He also wasn't moody, if you look past the episode where he told the rest of the crew that he was adopted.  Take that, Dylan McKay.  Steve wouldn't disappear for days because the surf was up or go on a bender because he was pissed at his dad. 

Other than a pre-series romance that happened with Kelly (while she was still trampy, vapid Kelly and not Saint Kelly) and Valerie Malone, which I will overlook, Steve actually dated outside the little circle of Hill-sters.  Amazing, right?  He also had friends, albeit frat house keg-loving boneheads for the most part but he branched out.
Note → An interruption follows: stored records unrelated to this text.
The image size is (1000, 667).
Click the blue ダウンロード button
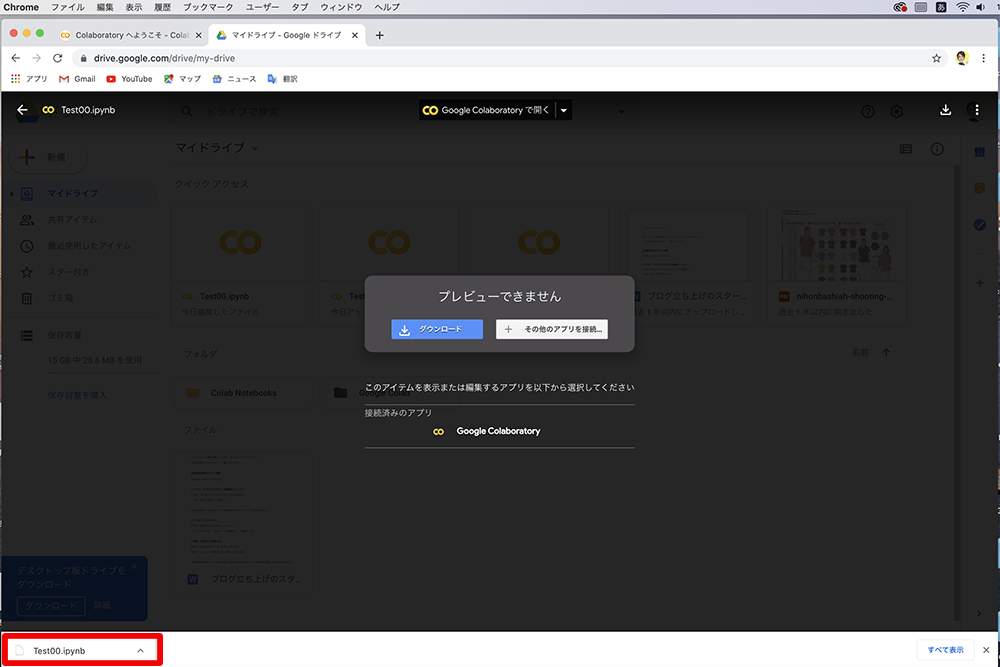pyautogui.click(x=437, y=329)
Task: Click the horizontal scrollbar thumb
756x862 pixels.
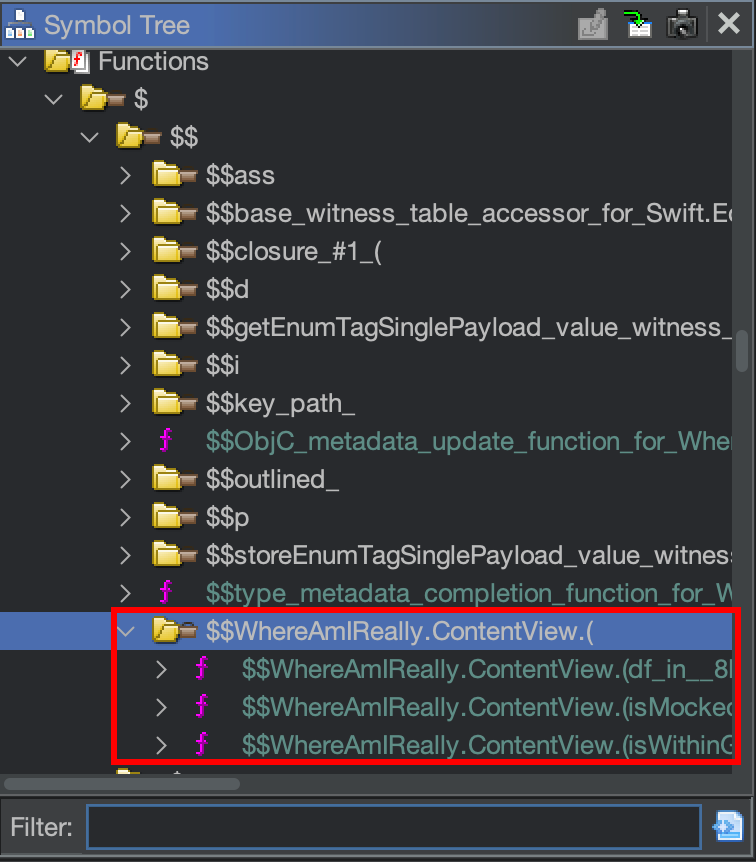Action: click(x=120, y=784)
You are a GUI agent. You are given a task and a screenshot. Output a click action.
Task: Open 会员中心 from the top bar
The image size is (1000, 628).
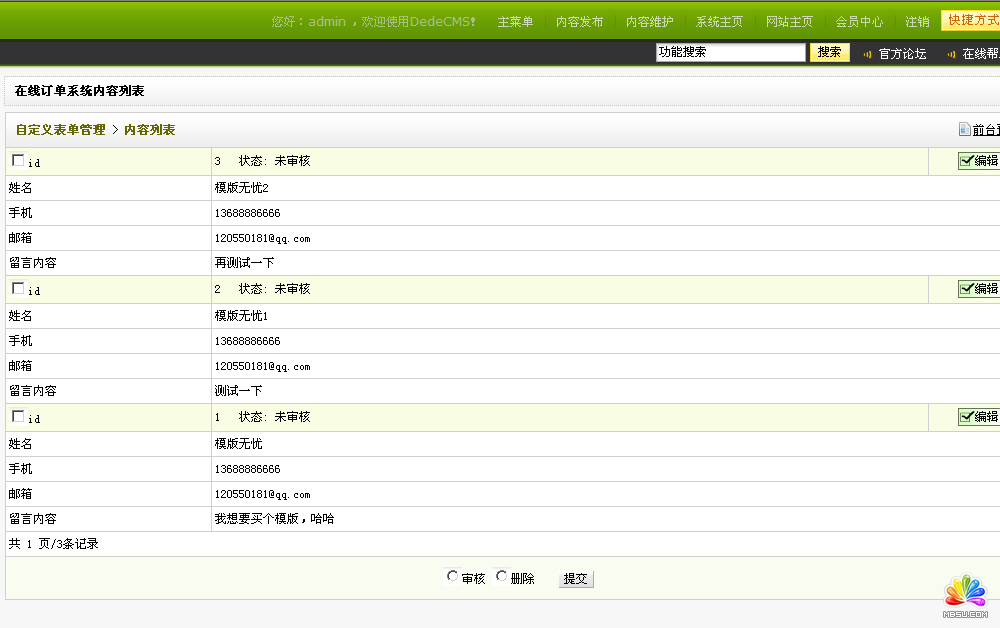859,22
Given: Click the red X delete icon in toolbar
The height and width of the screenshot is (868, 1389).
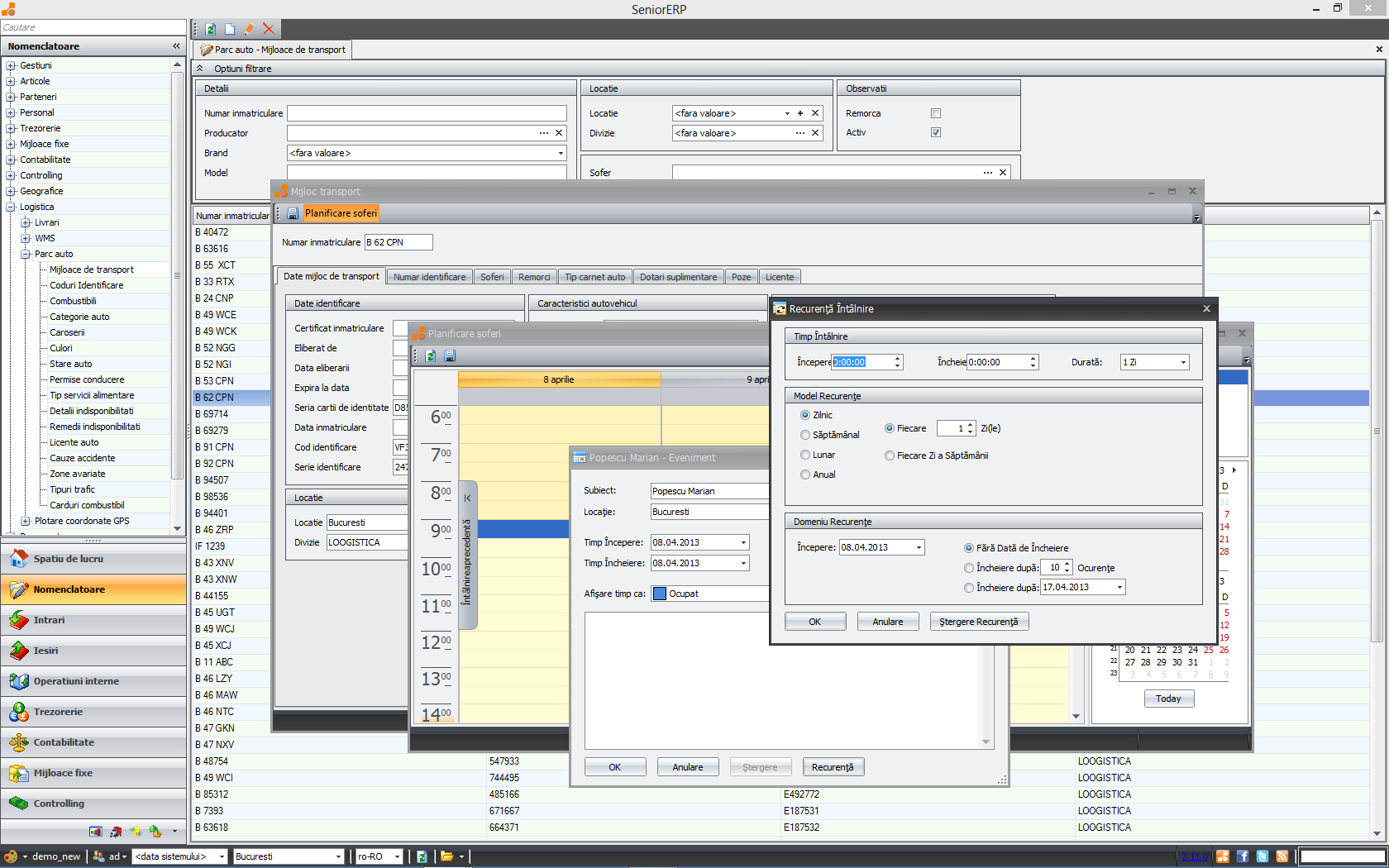Looking at the screenshot, I should (x=269, y=29).
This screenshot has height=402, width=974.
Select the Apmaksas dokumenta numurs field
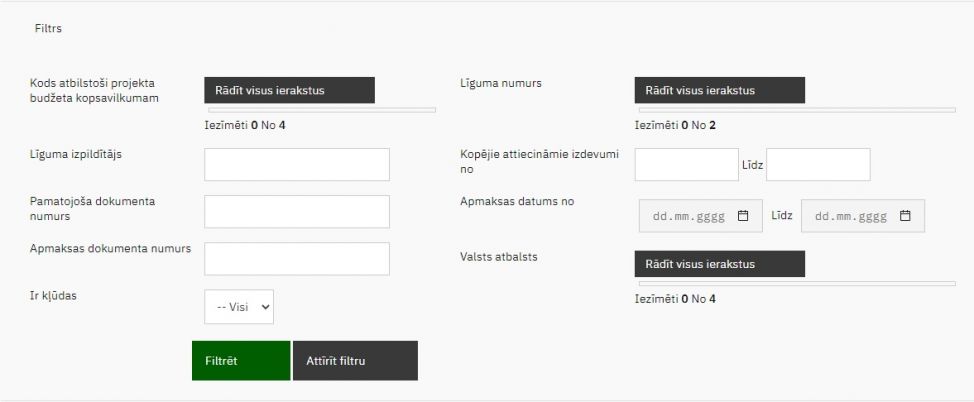pos(296,258)
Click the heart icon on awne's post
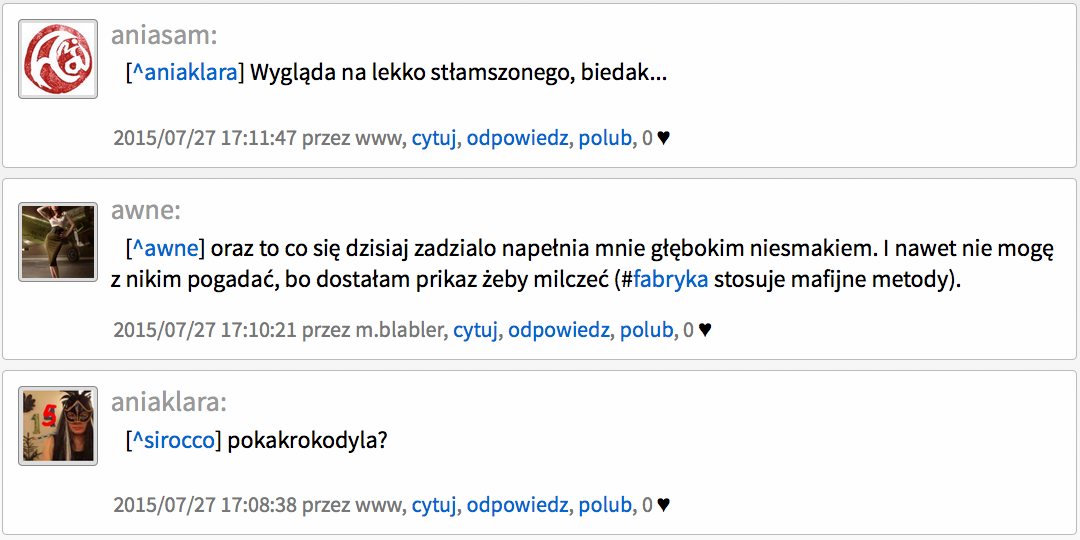Screen dimensions: 1080x540 pyautogui.click(x=705, y=331)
He was not just fun but funny and not at the expense of his intelligence (looking at you, Donna Martin.)  Speaking of Donna, and not to digress too far from Steve, I loved Tori Spelling's comedy and thought she did it very well but at times the dialogue she had to repeat made her seem like a downgraded Lucille Ball.  On crack.  After a weekend with Dylan McKay off the wagon.

Steve and his 'Vette (notice the I8A4RE custom plate) -
living the dream!
While he did stupid things like stealing the high school key (and getting caught), cheating and plagarizing (and getting caught), I think Steve as a character grew the most through the series.  In 1990, he was a somewhat frivilous rich kid whose biggest worry seemed to be dating and his 'Vette.  By 2000, he had married Janet - - a woman who challenged him - - traded in his 'Vette for a minivan (okay, so I still cry about that) and was a devoted dad to their daughter Maddie. 

In short, Steve was the most real, fully formed and best character on 90210 in my humble opinion.  I would much rather have hung out with him, where we would be certain to ride around town in a classy 'Vette (screw you, Darla Diller for telling Steve you don't do Corvettes! - - I'll go to the dance with you, Steve.) or watch back to back episodes of The Hartley House.  Steve would never judge me for poor choices in partners or having a little too much fun at the party.  Steve is the party.

Ian Ziering today - - hubba hubba!
And let's just be honest.  It helps that Ian Ziering portrayed Steve.  Raaaawwwwrrr.  I flove Ian Ziering.  He's smart (as evidenced on Celebrity Apprentice), he's fit (Chippendales, ya'll!) and he knows that Sharknado is campy goodness and is down with that.

Hit me back.  Are you Team Steve? 

Wednesday, April 29, 2015

Defining Success



I received an email this morning with an article about how to be the happiest you possible (for me, that might be Robert Downey, Jr. in my home) and one of the points was defining success for yourself (see above with RDJ.)

God, I love this man
It got me to thinking about a Jennifer Aniston interview I read portions of last year.  I'm not a fan of hers nor would I say I dislike her; I guess I'm relatively indifferent but I was offended on her behalf over the assumption that she (and others like her) has failed as a woman because she hasn't given birth to any children. 

As a woman who is child-free partly because of choice and partly because of circumstances, I am disgusted and irate that a woman's level of success can still be determined in this day and age by passing another human being through your vagina.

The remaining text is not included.